Most of the writers I contacted about sitting let me know that they had more important problems to consider. “Try me with a serious book some time,” one suggested. Normally, I’d be put off, but in this case the rejection seemed significant. A culture that requires standing or treadmill desks in the workplace produces a literature mainly about “the compulsion to announce constantly that you are working at a treadmill desk.” A culture that tolerates sitting is one where people can apply their minds to something else.
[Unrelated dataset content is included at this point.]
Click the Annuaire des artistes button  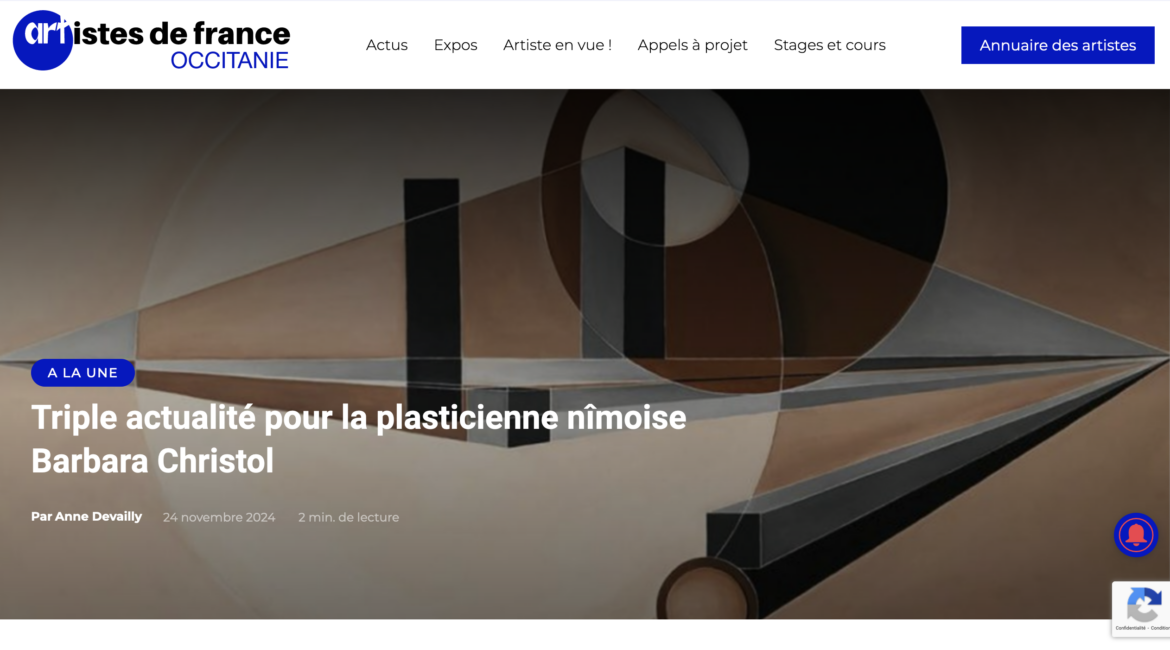tap(1057, 46)
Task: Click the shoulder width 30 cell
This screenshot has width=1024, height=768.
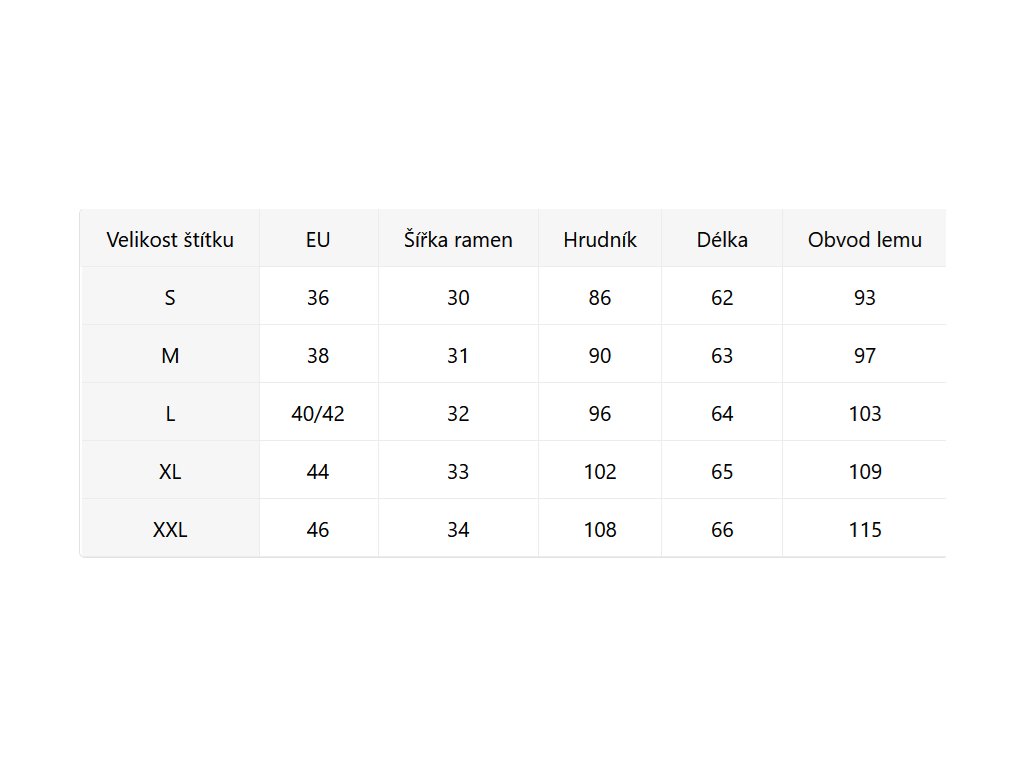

“You see more sitting still than chasing after,” Jonathan Franzen once told the Guardian. The quote puts me in mind of my favorite writer to imagine sitting, Paul Theroux. I don’t imagine him sitting at a desk—he might stand to write, for all I know (I asked him, but he did not reply). I picture him sitting on the transcontinental trains from which he observed his most famous books. There are few places more sedentary than a train car; there are also few better ways to see the world. For Theroux, sitting was motion. A seat on the Boston metro for him was not merely a source of comfort; it was an introduction to adventure. “As we drew into South Station I was a mile closer to Patagonia,” he writes in the opening pages of The Old Patagonian Express.

I’ve been thinking about this more lately because I recently drove across country with a friend. We hit the road early each morning; at night, we exited the car on unsure legs, like newborn colts. Unlike the slow death of the average sedentary workday, the road trip made us physically aware of sitting’s toll on our bodies. My innards felt leaden and slightly swollen; when I tried to jog one morning, they came along reluctantly and lagged behind. It was definitely unhealthy, and it was totally worthwhile. I suppose that one day someone will invent a standing car, but I'm not sitting around to wait for it.